Intro to Git
A non comprehensive guide to `git`
Table of Contents
Preface
This essay is based upon a presentation I gave to the new recruits at my (former) employer CouponDunia. While preparing this presentation I went through some of the finest Git tutorials1. Though the knowledge of internal working of Git isn't essential for working with it, knowing the stuff under the hood can help to grok Git and solve some of the common problems.
Since this presentation was made for folks without any prior experience of working with version control system, it starts with the very basics. If you find it too trivial, feel free to jump to the topic advanced commands. Folks with limited or no prior knowledge of VCS may find the topics at the end a bit heavy to digest in a single read. Nevertheless, I recommend reading till the end so that when any non trivial problem arise, you know what to google for.
VCS
Video Games
The very first question to be answered is what is a version control system and
what is the need of using it. Think of writing your code or document as playing
a game. Periodically you need to save your progress, so that you can continue
your game later from the same point or in case of unexpected events, such as power
failure, you have your state saved. Typically this is done by instructing your
text editor to save in a file by pressing cntrl + s
2.
But saving a file this way is like saving the game in just one slot. Since the new save overwrites the previous one, there is no way of going back to previous version. So, if you reach an un-winnable state or changed the code in a way which crashes the system, there is no way of going back to the previous sane state.
Save As
Using save as, we can have multiple copies of our work which is similar to saving the game progress in multiple slots.
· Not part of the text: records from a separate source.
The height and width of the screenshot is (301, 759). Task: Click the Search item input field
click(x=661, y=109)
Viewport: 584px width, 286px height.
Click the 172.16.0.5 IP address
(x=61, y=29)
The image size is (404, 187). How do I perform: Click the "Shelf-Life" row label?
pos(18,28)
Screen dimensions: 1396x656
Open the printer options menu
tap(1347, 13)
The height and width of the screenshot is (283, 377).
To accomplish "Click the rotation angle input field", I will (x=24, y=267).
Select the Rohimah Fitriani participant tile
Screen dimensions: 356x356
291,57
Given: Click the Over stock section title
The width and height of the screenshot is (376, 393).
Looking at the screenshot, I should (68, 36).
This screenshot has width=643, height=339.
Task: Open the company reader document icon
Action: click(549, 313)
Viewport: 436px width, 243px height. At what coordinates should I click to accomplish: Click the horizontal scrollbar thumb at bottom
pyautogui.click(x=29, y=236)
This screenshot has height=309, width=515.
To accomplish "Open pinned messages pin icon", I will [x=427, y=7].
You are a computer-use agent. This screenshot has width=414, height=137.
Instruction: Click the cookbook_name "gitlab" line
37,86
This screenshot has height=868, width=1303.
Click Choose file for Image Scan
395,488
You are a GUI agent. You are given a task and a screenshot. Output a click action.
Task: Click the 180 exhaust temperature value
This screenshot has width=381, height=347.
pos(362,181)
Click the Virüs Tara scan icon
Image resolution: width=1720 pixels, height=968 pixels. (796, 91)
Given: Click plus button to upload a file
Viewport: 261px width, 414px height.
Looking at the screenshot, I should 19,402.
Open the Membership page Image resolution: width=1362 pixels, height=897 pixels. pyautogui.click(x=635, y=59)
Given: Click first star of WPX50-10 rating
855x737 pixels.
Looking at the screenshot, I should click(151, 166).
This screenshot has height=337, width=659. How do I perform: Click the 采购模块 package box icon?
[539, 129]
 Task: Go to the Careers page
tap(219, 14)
Even better we can organize these multiple versions in folders tagged by timestamps. This gives us an ability to checkout code at a specific date and time. Problem, however, is when the number of files to be managed is large. Even for a small sized project, it's not uncommon to have hundreds of files.
Version control systems does this and a lot more. It stores multiple versions of multiple files, provides a convenient interface to manage different version and compresses file to save storage space. It also helps multiple developers work on same part of the code. Git is one of such Version Control Systems.
Distributed VCS
When you clone a git repository, you have an exact copy of the original repository. There is no central or canonical repository. When you want to work on a file, there is no need of checking it out or putting a lock on it. The way DVCS works it, you clone the repository, edit the file and then merge with other's repository. Due to this nature most of the commands3 in git can be executed offline.
Git
Linus, Linux and Git
Git was created out of need to manage Linux kernel project by Linus Torvalds4. It was designed keeping in mind the complexities of the Linux project (large number of contributers). Some of the goals of the system are:
- Speed
- Simple Design
- Support for non-linear development (thousands of parallel branches)
- Fully Distributed
- Able to handle large projects like the Linux efficiently
Basics
Snapshots, not Differences
Some version control systems store the delta or the difference between different versions. So suppose the original content was:
#include <stdio.h> #include <sys.h> #include <time.h> ...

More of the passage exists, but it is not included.